Platinum-tungstated zirconia isomerization catalysts: Part II. Effect of platinum and tungsten loading on the mechanism of isomerization of n-hexane: a kinetic study

Abstract The effect of platinum (0.1–1.5 wt%) and tungsten (14–34 wt%) concentrations on the catalytic properties of platinum-tungstated zirconia catalysts for n -hexane isomerization was investigated at 523 K. The influence of hydrogen over a wide range of pressures (2–45 bar) was studied to elucidate the mechanism.

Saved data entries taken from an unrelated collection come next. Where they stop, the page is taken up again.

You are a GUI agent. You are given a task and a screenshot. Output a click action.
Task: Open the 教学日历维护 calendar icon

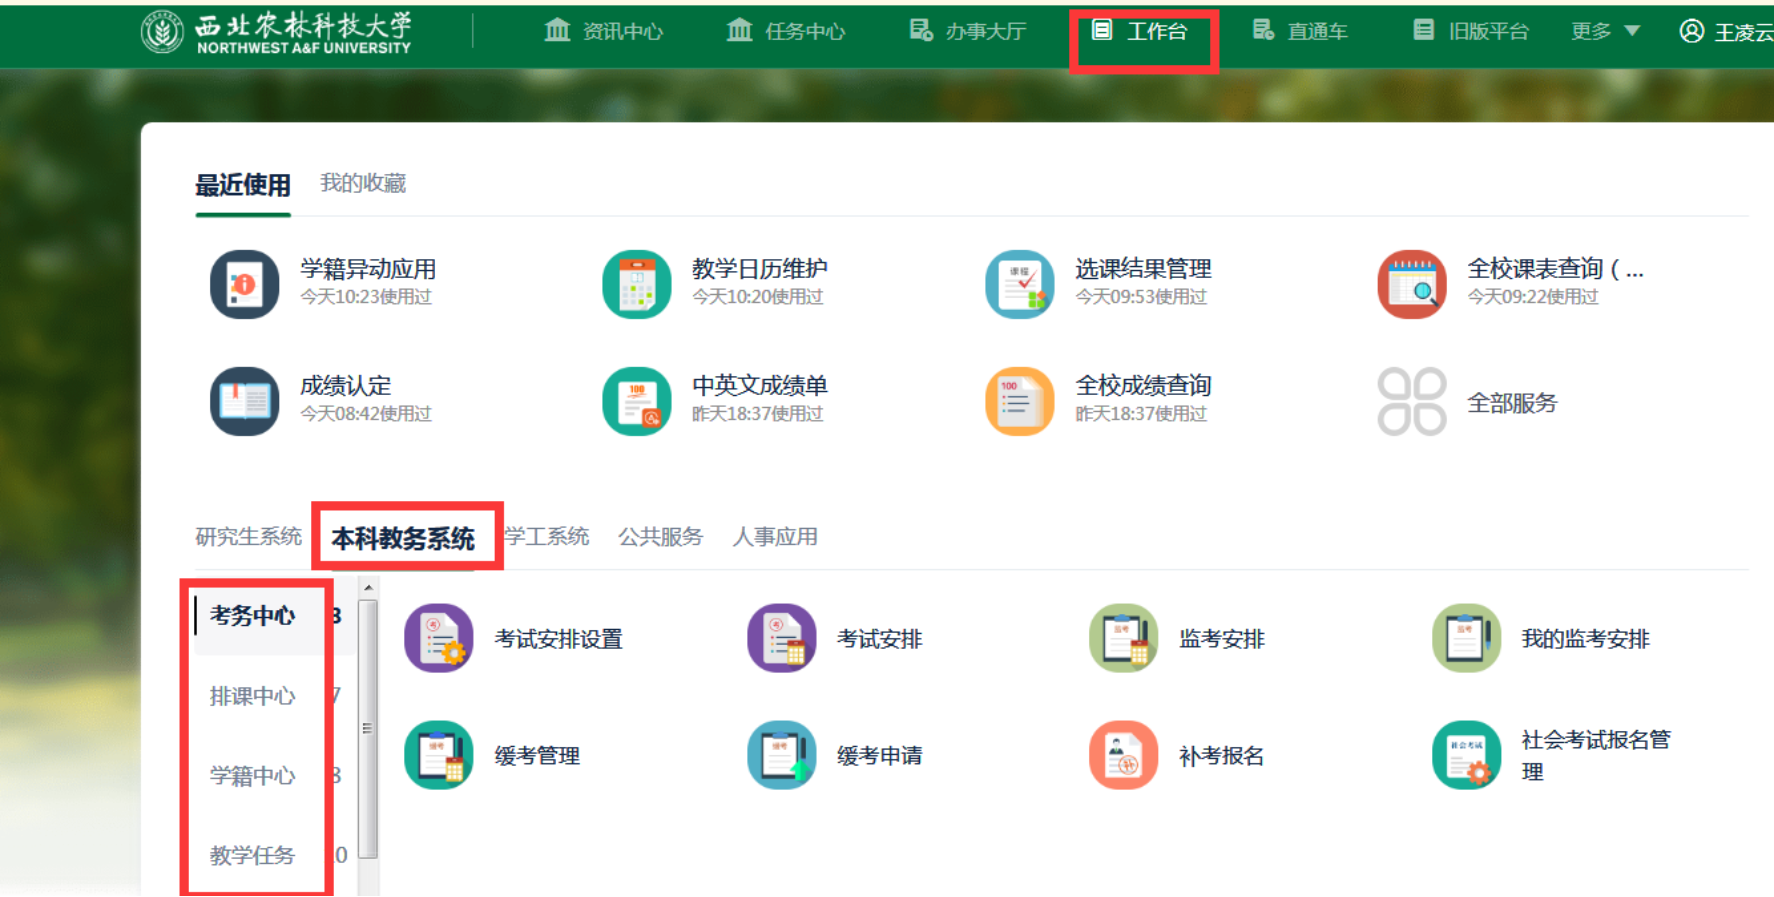pos(636,284)
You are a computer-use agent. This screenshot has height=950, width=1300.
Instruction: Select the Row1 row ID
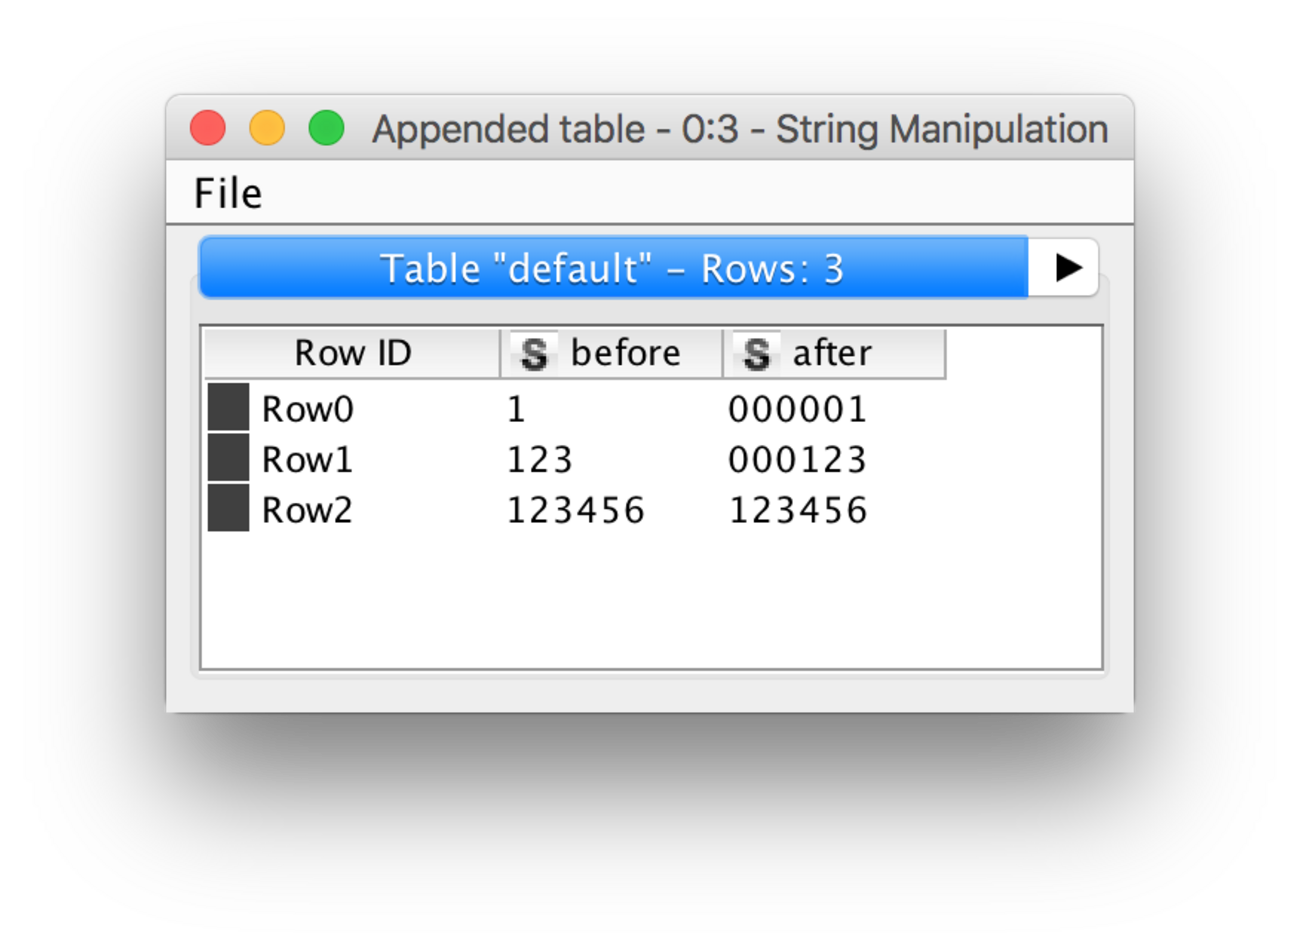click(x=308, y=460)
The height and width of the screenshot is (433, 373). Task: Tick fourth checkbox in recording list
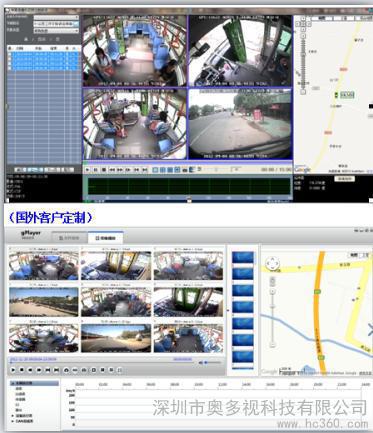[x=9, y=68]
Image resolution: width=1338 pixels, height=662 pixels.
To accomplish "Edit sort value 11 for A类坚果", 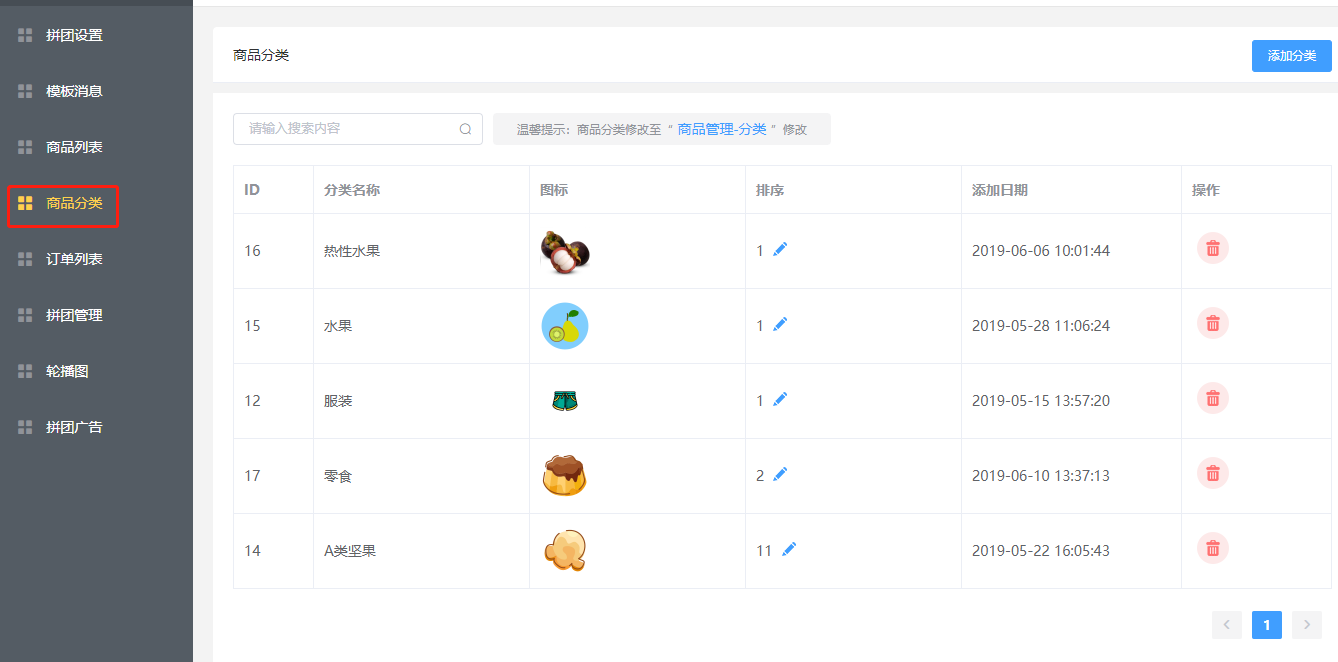I will [x=789, y=550].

The tungstated zirconia samples were prepared by bringing a silica-modified hydrous zirconia into contact with metatungstate, followed by extrusion with an alumina binder, and finally calcination at 1023 K. At constant tungsten loading, the activity and stability increase with Pt concentration and then stabilize. Reaction orders were about 1 for n -hexane and strongly negative (−0.8) for hydrogen. Kinetic modeling agrees with a classical bifunctional metal–acid mechanism. The tungsten content increased the isomerization activity up to the tungsten monolayer; the isomerization activity then decreased. This variation was related to the concentration of Bronsted acid sites created by the polytungstate species. Changes in selectivity for the dibranched isomers were related to the metal-to-acid ratio.